In his daze, the Brigadier was slow to catch Theta’s movements. By the time he caught up to things, the Timelord was standing on the other side of the console, hands over the controls. He raised the pistol again, but even he knew he wouldn’t fire. He couldn’t shoot a man who looked just like the Doctor. He couldn’t risk hitting the real Doctor, or putting Liz in harm’s way if Theta retaliated.
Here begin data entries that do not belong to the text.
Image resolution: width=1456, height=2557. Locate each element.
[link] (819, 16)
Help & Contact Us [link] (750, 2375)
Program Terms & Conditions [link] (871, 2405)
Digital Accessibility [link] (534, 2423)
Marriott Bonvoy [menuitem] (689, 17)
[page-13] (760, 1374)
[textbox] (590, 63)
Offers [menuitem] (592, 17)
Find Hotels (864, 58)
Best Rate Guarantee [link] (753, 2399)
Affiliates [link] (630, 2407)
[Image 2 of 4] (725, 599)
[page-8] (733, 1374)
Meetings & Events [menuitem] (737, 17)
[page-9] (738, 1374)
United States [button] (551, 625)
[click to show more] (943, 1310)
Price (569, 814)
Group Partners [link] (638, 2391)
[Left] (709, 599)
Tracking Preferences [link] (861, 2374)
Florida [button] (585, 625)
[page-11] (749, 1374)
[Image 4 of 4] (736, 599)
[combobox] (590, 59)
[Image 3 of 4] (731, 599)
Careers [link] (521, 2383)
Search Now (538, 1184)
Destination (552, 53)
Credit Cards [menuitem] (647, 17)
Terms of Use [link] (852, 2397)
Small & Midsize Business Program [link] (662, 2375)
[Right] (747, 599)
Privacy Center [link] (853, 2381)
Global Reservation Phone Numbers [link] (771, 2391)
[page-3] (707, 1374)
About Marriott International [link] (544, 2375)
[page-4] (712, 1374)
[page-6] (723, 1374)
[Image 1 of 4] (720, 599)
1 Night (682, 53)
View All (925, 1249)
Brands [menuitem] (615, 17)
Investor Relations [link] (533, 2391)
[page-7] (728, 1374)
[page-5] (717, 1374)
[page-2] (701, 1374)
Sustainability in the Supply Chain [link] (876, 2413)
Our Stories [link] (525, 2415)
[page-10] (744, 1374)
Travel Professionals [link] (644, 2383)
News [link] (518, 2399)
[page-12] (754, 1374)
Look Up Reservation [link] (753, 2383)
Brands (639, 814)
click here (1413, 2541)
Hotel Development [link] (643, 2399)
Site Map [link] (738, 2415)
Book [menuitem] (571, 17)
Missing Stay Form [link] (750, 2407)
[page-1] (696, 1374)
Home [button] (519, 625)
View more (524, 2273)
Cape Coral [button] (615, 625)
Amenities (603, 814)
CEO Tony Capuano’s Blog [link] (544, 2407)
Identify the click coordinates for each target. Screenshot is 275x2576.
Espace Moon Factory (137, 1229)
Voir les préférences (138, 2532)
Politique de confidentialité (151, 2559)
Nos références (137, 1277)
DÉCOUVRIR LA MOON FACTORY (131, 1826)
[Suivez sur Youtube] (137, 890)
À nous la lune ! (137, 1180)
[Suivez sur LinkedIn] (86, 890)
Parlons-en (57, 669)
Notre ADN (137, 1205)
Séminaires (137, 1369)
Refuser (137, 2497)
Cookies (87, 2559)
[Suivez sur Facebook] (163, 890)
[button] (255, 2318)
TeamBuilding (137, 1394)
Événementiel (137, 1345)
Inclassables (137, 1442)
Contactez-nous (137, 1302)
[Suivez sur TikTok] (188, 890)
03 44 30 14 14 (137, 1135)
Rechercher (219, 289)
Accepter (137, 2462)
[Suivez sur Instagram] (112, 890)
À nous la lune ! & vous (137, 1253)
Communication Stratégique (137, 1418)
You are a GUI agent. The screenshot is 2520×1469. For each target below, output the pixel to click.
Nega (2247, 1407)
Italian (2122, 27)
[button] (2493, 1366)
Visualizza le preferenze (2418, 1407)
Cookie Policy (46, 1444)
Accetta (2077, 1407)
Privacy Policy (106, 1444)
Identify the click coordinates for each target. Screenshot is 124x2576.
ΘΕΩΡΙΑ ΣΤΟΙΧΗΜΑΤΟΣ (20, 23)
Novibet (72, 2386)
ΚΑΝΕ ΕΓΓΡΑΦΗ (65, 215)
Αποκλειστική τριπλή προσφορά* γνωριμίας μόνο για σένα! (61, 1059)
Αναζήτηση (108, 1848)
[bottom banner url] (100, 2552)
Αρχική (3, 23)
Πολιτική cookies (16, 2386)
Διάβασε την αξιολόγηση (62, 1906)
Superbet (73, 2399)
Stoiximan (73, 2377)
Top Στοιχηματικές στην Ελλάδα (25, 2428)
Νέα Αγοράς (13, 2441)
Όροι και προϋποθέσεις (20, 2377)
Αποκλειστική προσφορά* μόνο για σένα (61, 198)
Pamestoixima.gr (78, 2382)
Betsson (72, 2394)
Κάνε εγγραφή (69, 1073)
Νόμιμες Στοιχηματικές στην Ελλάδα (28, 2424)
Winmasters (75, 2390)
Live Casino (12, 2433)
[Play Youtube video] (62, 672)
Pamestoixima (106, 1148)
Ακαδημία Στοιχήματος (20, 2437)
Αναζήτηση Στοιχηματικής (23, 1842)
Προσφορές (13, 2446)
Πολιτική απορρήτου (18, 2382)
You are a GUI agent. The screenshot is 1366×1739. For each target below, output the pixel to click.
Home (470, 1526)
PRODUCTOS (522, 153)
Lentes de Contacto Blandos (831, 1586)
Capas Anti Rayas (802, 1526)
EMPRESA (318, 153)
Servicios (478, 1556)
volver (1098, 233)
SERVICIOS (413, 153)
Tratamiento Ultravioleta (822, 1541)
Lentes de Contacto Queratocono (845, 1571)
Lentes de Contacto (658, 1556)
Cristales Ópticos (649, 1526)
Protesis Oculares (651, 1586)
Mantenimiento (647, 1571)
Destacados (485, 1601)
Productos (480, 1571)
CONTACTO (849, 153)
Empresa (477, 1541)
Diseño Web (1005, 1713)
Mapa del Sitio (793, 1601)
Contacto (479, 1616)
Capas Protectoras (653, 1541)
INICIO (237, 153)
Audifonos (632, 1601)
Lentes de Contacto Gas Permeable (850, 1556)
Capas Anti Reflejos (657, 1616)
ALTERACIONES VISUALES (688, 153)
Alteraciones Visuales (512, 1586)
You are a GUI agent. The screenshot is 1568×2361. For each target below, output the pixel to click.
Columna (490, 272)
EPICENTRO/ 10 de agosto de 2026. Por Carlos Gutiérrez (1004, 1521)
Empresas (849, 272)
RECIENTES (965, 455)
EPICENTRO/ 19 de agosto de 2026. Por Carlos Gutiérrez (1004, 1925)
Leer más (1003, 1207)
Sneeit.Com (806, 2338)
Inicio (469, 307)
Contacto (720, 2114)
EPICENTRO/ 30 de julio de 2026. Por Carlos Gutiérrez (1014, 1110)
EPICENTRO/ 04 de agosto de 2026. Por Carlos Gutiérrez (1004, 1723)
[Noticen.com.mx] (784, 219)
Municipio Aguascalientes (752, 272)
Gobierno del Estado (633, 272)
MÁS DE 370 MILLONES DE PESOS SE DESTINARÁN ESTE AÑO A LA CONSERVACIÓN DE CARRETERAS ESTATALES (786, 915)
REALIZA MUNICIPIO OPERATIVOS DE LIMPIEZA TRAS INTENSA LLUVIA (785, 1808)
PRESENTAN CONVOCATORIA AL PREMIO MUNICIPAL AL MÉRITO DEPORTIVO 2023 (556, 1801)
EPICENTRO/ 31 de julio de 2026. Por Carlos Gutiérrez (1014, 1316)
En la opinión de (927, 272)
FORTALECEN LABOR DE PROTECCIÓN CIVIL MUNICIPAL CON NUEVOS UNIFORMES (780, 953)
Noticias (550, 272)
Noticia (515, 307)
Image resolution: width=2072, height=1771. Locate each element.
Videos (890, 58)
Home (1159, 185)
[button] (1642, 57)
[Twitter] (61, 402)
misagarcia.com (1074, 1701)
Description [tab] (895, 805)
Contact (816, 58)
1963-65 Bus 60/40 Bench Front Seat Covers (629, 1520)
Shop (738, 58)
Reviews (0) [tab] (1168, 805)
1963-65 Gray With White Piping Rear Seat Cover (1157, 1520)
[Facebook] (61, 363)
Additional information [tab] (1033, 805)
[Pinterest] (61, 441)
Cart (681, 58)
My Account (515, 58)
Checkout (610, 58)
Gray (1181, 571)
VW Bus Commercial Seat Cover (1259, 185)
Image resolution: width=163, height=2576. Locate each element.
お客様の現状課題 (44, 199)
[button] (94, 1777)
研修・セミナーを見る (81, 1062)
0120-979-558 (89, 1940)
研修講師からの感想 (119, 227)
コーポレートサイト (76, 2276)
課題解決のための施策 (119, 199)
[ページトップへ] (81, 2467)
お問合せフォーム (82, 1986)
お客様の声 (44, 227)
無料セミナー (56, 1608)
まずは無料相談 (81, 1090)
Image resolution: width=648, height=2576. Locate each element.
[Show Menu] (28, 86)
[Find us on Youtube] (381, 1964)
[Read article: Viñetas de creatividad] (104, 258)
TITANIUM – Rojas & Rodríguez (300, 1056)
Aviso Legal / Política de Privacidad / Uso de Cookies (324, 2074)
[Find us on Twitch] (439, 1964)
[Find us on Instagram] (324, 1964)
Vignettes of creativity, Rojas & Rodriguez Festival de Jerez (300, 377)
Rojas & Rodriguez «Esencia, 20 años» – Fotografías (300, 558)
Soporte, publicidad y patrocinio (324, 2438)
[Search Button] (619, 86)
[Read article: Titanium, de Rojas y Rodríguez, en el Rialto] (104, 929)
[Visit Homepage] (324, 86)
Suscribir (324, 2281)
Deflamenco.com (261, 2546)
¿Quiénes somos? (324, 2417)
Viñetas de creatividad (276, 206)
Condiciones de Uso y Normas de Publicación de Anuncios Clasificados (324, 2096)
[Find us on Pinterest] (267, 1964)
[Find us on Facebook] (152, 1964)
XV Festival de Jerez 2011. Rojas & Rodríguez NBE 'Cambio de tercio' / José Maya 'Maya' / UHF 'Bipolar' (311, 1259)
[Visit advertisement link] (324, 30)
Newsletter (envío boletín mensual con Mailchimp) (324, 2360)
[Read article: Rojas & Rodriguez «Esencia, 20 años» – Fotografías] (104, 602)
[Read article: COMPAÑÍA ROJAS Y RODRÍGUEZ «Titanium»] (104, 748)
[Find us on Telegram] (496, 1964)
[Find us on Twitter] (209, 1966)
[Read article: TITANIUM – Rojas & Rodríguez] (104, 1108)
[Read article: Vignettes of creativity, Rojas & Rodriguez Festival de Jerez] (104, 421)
So the Brigadier glared from behind his pistol and watched Theta enter something into the controls, while the Doctor struggled to his feet.
“Hold still!” shouted the Brigadier. “That is an order.”
Theta looked up with none of the kindness he’d had a moment before. He was serious; cold. The way that a calculating profiteer is cold.
“I don’t take orders from you, Brigadier. I only answer to the Timelords.”
“What was all that business about caring? You said in every universe-”
“I do care, Brigadier.” Theta paused at the controls and looked up for a long moment with an impossibly sad look in his eye. “I care a great deal. That’s why I must do this.”
Liz stuttered forward to Alistair’s side.
“What? What are you doing?”
Theta’s frown intensified.
“I’m making sure you never become victims of him.” He pointed a sudden finger toward the Doctor. “Victims of the Doctor and the trouble he brings.”
“But you are the Doctor,” said the Brigadier.
Theta shook his head.
“No,” he said. “I’m not.”
“Answer me this,” Liz said, stepping forward. “How do you know it’ll all end so badly? What if you’re ‘protecting’ us from something that won’t happen?”
Theta’s lips curled into a sad smile.
“That’s the thing about the Doctor. It always ends badly. People always get hurt.”
The Brigadier scoffed.
“Isn’t that true of anyone, if you wait long enough?”
Theta threw him a glare, but it didn’t have enough malice to be a genuine threat. His hands were slow over the controls now, his focus engaged on Liz and the Brigadier. He didn’t even seem to notice the Doctor now standing at the controls on the opposite side of the console, tapping into the buttons at such a slow speed that one would have thought he was merely stroking the time machine’s controls.
“Brigadier. Liz,” Theta said earnestly. He leaned forward, setting both hands along the edge of the console with white knuckles. “I do care about you. Which is exactly why I can’t let this go on.”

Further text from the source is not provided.